For some SoC hardware designers, the use of algorithmic expression to define a system in behavioral terms may enable faster simulation. But it also can obscure significant details, such as how much pipelining is contained within the system.
Startup Bluespec has stealth-launched a tool based on MIT technology that takes a very different approach to high-level design. Rather than starting with algorithms written in C/C++, Bluespec proposes that design functionality be expressed in SystemVerilog with the addition of assertions. But Bluespec's use of assertions is quite different from those already present in SystemVerilog.

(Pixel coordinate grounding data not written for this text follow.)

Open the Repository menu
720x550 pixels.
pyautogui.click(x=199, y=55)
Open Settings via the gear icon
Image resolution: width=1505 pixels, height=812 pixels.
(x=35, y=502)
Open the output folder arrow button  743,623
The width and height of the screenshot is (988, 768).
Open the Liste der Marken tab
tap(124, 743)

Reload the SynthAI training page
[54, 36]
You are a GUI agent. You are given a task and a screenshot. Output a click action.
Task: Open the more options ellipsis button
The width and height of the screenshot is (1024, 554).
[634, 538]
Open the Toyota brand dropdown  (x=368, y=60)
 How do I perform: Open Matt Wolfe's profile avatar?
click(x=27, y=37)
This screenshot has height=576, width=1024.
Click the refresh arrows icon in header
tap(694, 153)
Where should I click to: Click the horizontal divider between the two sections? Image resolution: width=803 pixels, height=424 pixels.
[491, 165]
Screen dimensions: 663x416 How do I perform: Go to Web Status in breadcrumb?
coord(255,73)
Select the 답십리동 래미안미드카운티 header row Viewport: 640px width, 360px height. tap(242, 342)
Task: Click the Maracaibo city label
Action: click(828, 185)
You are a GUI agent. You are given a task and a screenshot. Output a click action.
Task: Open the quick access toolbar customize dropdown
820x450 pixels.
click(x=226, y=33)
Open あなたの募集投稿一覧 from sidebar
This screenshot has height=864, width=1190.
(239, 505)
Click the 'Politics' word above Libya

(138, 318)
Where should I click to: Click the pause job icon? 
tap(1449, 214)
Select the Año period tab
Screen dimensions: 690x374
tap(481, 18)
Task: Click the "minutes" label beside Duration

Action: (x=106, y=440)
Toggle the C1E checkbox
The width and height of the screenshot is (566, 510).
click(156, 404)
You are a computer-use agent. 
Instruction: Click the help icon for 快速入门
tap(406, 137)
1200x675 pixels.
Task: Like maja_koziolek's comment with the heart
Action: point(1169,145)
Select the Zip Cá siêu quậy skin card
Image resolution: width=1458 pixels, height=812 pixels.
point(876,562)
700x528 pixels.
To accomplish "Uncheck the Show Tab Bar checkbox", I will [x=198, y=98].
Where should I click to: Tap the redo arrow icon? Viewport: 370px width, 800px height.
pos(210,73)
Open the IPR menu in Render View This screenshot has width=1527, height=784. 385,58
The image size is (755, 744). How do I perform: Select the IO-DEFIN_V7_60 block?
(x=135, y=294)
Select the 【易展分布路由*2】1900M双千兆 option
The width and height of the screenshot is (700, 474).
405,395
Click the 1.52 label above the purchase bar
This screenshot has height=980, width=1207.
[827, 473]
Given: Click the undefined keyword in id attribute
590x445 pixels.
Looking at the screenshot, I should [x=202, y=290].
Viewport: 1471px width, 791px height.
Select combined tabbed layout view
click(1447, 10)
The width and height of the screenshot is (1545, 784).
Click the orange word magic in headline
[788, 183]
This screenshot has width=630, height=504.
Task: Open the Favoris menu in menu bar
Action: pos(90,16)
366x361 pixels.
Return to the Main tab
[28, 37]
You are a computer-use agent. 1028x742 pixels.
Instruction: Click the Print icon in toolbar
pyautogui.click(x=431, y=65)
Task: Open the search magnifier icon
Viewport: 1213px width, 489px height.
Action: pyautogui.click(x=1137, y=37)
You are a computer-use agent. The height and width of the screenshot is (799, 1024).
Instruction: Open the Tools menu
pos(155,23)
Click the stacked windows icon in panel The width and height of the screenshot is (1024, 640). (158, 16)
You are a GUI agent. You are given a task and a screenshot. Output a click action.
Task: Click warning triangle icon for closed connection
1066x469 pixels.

To Bluespec, assertions are represented in the technology licensed from MIT as "Term Rewriting Systems" (TRSs). The key difference between Bluespec's assertions and those in SystemVerilog is that Bluespec's are a declarative means of expressing intended system behavior. In SystemVerilog, assertions are used after the fact to verify intended functionality.
TRS technology reveals details that can be obscured by high-level design in C. In the TRS technology, designers can specify many functions as rules that occur concurrently in time. The Bluespec tool automates the synthesis of a controller, or scheduler, that dynamically examines circuit conditions on each cycle and determines which rules can or cannot execute on the next cycle. As a result, the use of TRS technology eliminates the possibility of race conditions.
Designers using Bluespec technology would begin by coding in BlueSpec SystemVerilog, which contains the TRS assertions. Bluespec's compiler provides the functionality expressed in that code as Verilog 95 and/or a cycle-accurate C model for simulation. The Verilog 95 output is then used as input for Synopsys' Design Compiler for synthesis to a gate-level netlist. Because the RTL produced from Bluespec's compiler is governed by the compiler-generated controller, that RTL is described as "correct by compiler."
Bluespec plans to formally release its toolset in the second quarter. Pricing hasn't been set as of this writing.